This video by Thomas Frank inspired this blog post. I highly recommend checking it out if you have the time! It’s generalized to any creative process, but I want to offer resources and exercises for authors to do to help us finish our WIPs! Many of these are tried-and-true methods for beating writer’s block, so let me know if you’ve tried them before, and how they work for you!

The Problem: Paralysis of Choice

Tell me if you can relate: You sit down for a writing session. Worlds are at your fingertips. You’ve snatched an hour of time for yourself. Crack your knuckles and prepare for the most productive word sprint of your life. Open the document. Open another document. Open another document. Scroll through the last two chapters of three different stories. Hem and haw for fifteen minutes over which one to choose. Consult your writing buddies to decide. Flip a coin. Change your mind because you disagree with fate. Check the clock to set your pomodoro time and… realize that you’ve only got 10 minutes left.

Not you? How about this: You know exactly which WIP you want to write. You fire up the laptop, pull up a blank page, and… now what? Do you write in order? Follow an outline or go swinging into the wilderness of the plot jungle? Should you jump ahead to the scene that’s been festering in your brain for weeks or finish the stalled chapter that only needs two more pages? Which character should narrate? What POV works best for this story? Maybe you should rewrite the entire thing in present tense instead of past. Maybe you need to fine-tune the first chapter. Again.

Solution: Create Self-Imposed Limitations

The problem in both situations is the spectacle of options available to you.

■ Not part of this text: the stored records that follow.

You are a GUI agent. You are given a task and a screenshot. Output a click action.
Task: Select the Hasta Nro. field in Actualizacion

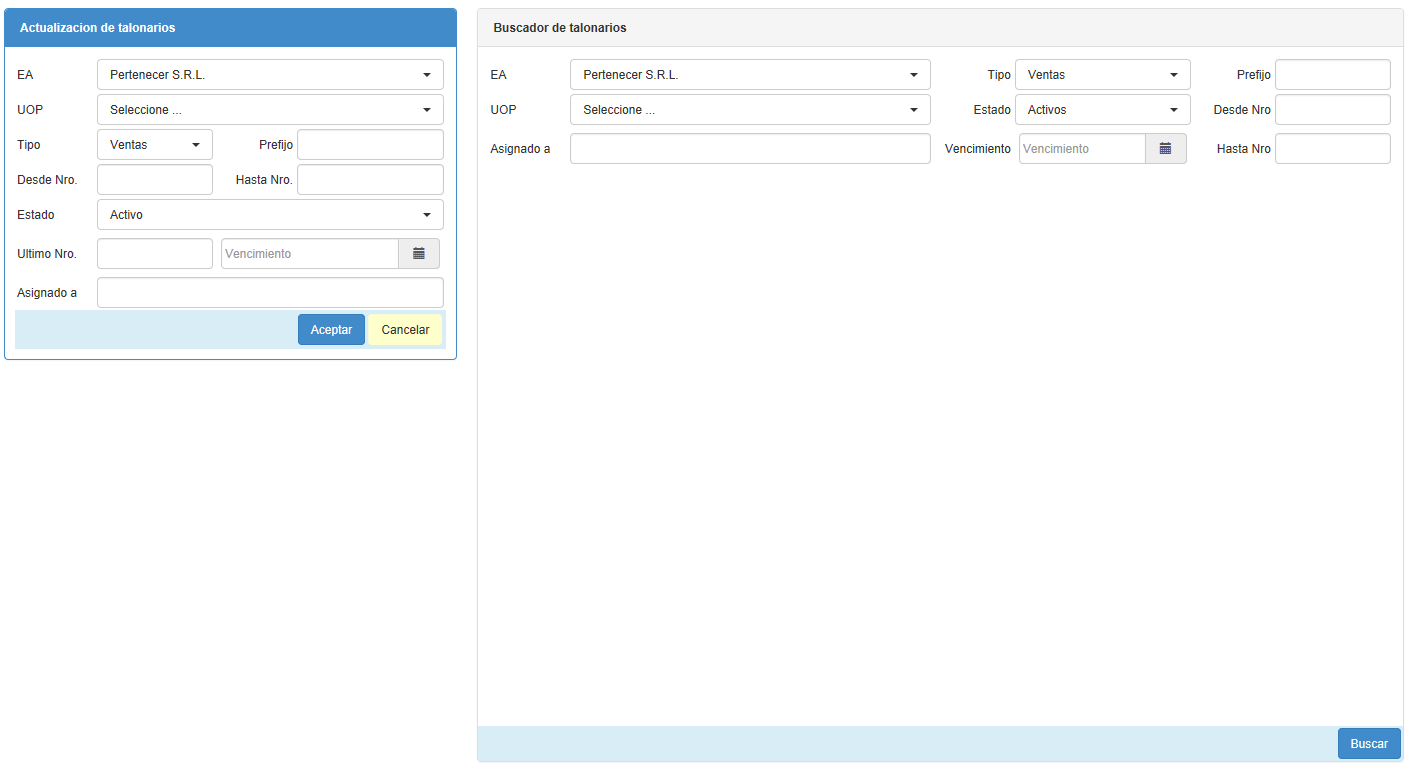point(370,180)
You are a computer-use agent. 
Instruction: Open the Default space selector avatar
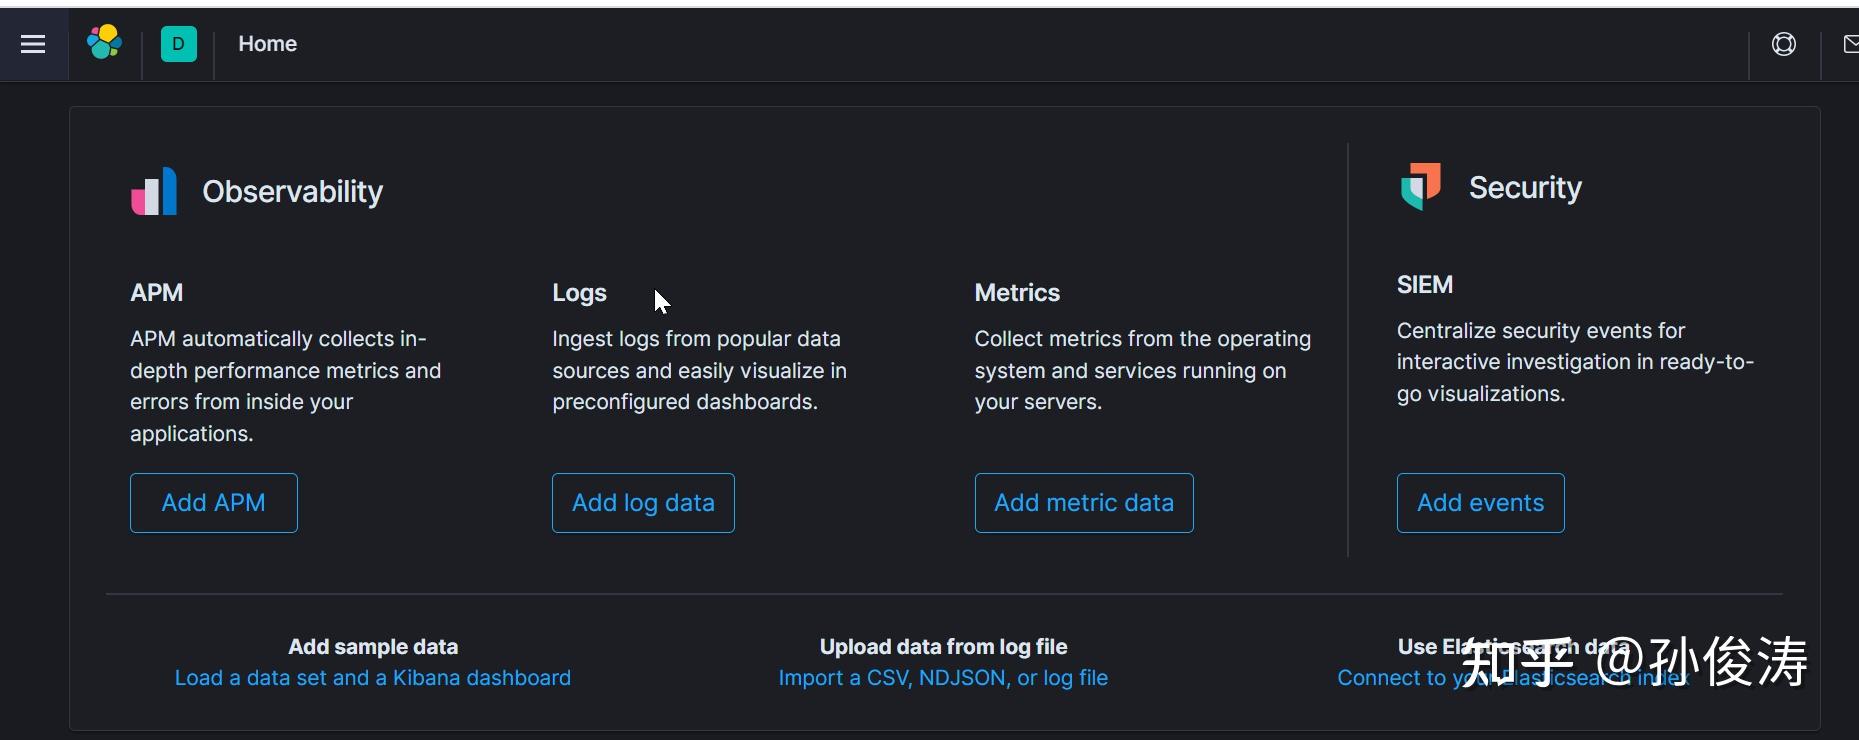tap(178, 44)
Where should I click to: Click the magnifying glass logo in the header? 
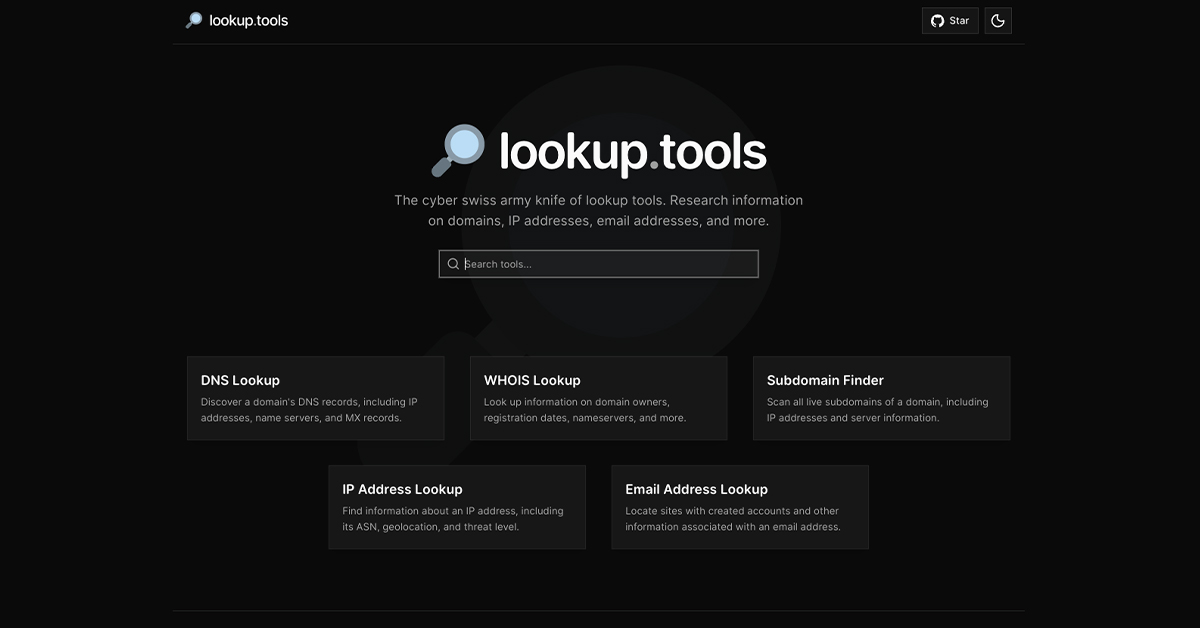(194, 21)
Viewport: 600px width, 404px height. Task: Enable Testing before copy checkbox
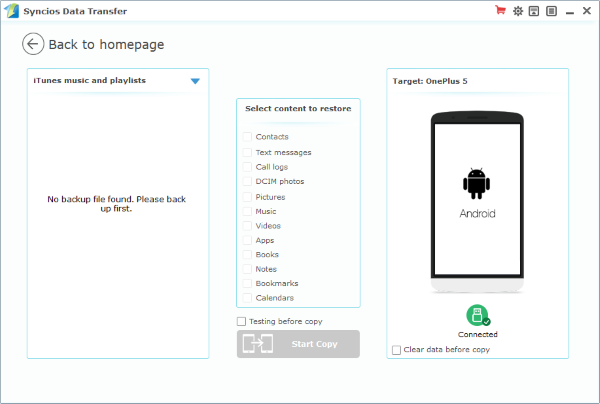click(241, 321)

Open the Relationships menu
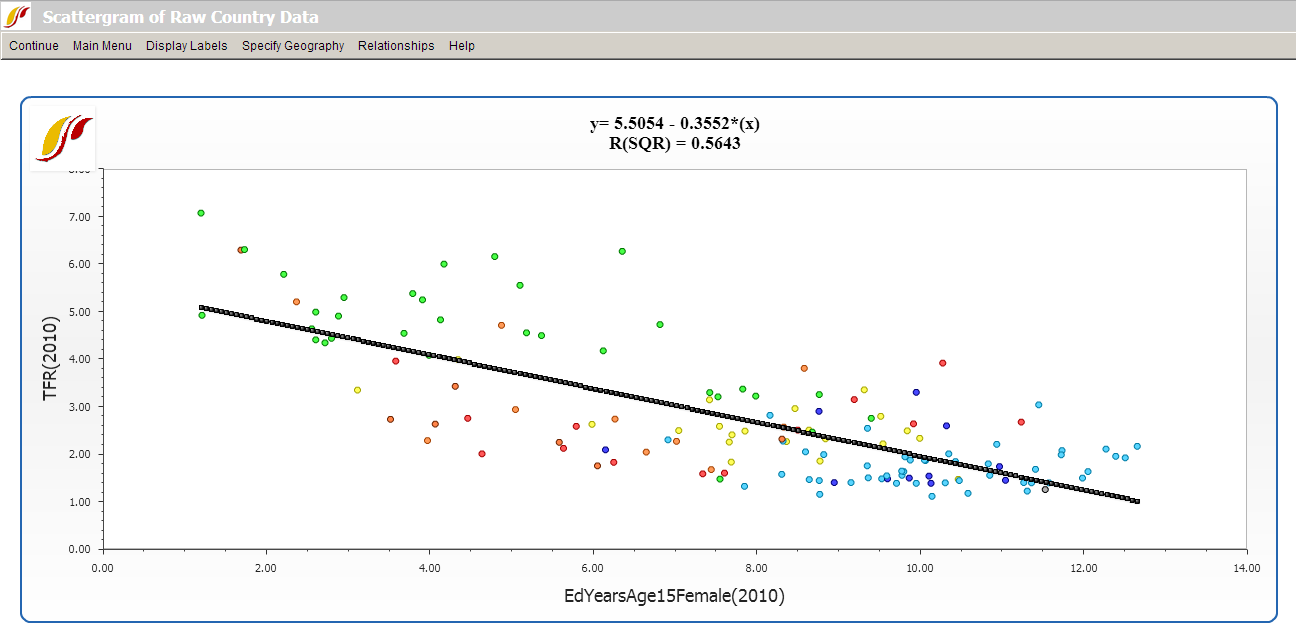click(396, 46)
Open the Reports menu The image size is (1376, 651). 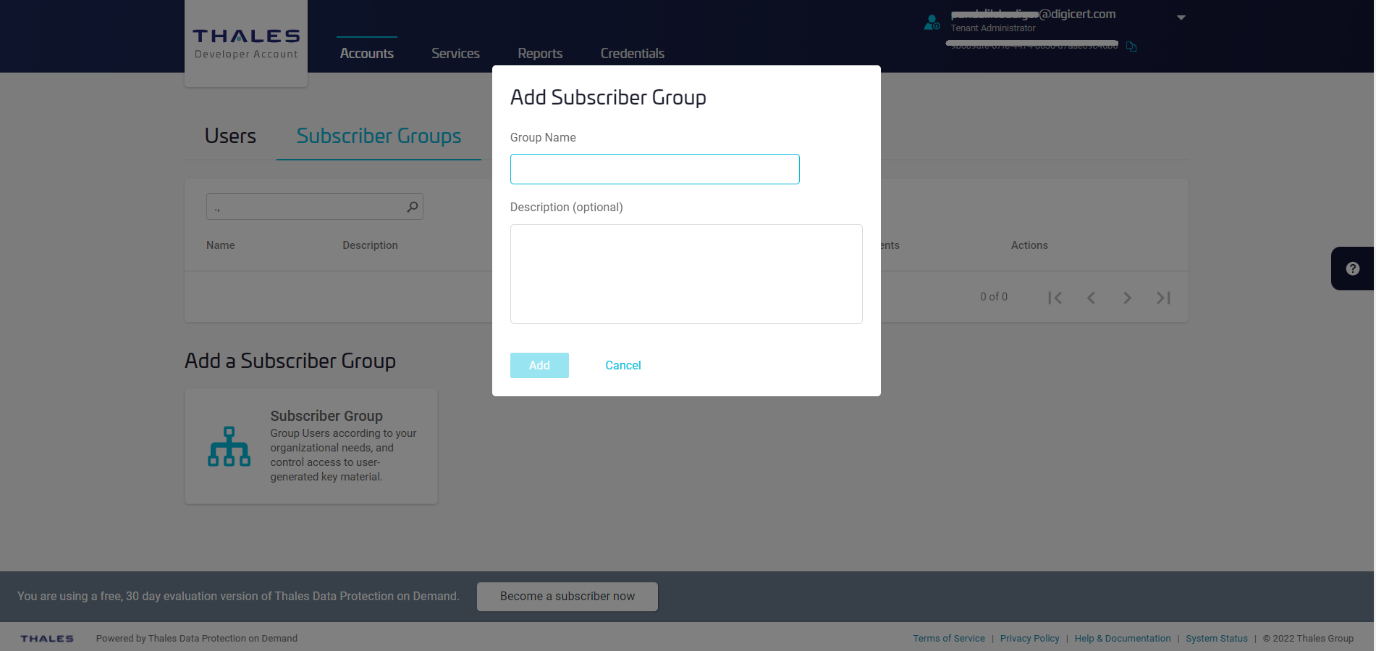(x=540, y=53)
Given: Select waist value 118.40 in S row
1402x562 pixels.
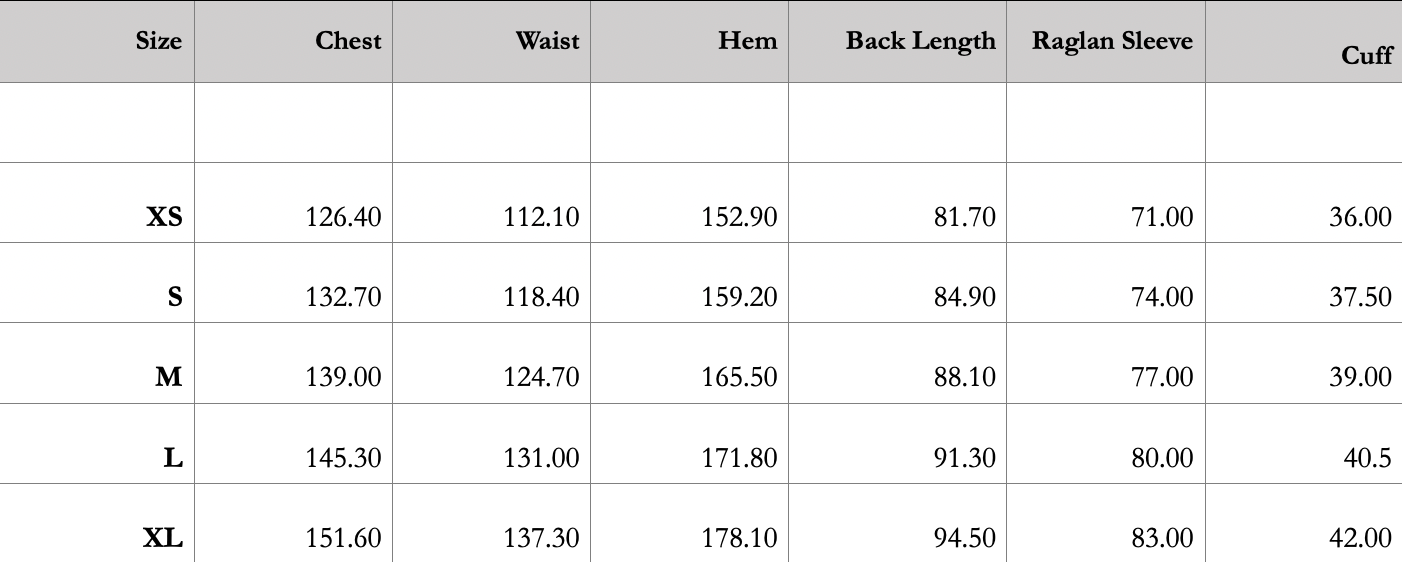Looking at the screenshot, I should point(541,297).
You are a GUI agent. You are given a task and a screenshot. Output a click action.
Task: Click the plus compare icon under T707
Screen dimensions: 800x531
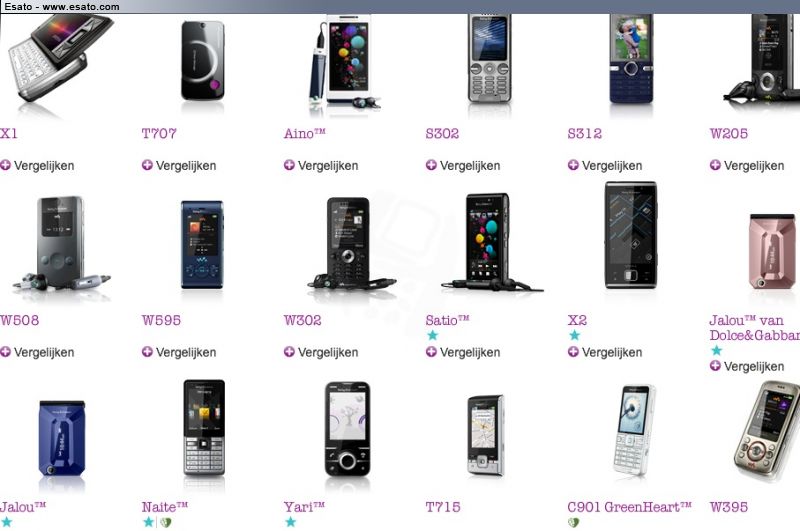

To take the best advantage of the time you have and make effective progress on the project, you need some boundaries.

Deadlines/Time Pressure: Writing sprints are great for this, just start small, and challenge yourself to beat your word count each time or compete with friends. I’ve seen them used most often during National Novel Writing Month (which is a deadline itself), but you can use them anytime, and I know several youtubers, such as Kate Cavanaugh and Sarah Sutton who sometimes host virtual writing sprint livestreams. This is also the inspiration behind my Monthly Goals: maybe I don’t write every day but by the end of the month, the words are done. If a plain vanilla timer isn’t good enough for you, I recommend the Forest app/browser extension combo which locks you out of the internet, and Write or Die, which will shock the fear of the reaper into your bones.

Scope: If you find yourself frustrated by tinkering away with the same project for yeeearrs on end, the issue might be that your skills are not yet up to par with your tastes, and you need to go back to the basics. Shelve the epic and get some practice finishing smaller-scope projects. Maybe start a new short story that’s a character study set in your protagonist’s backstory. Write a field guide entry about an element of the world, as if it were an in-universe textbook. Scale down. If you struggle with too many active WIPs, choose one that’s easy to finish and mark it off your list before starting any new ones. The satisfaction of finishing a small project and the brain-refresh of doing something different will also give you more motivation to go work on the big one again.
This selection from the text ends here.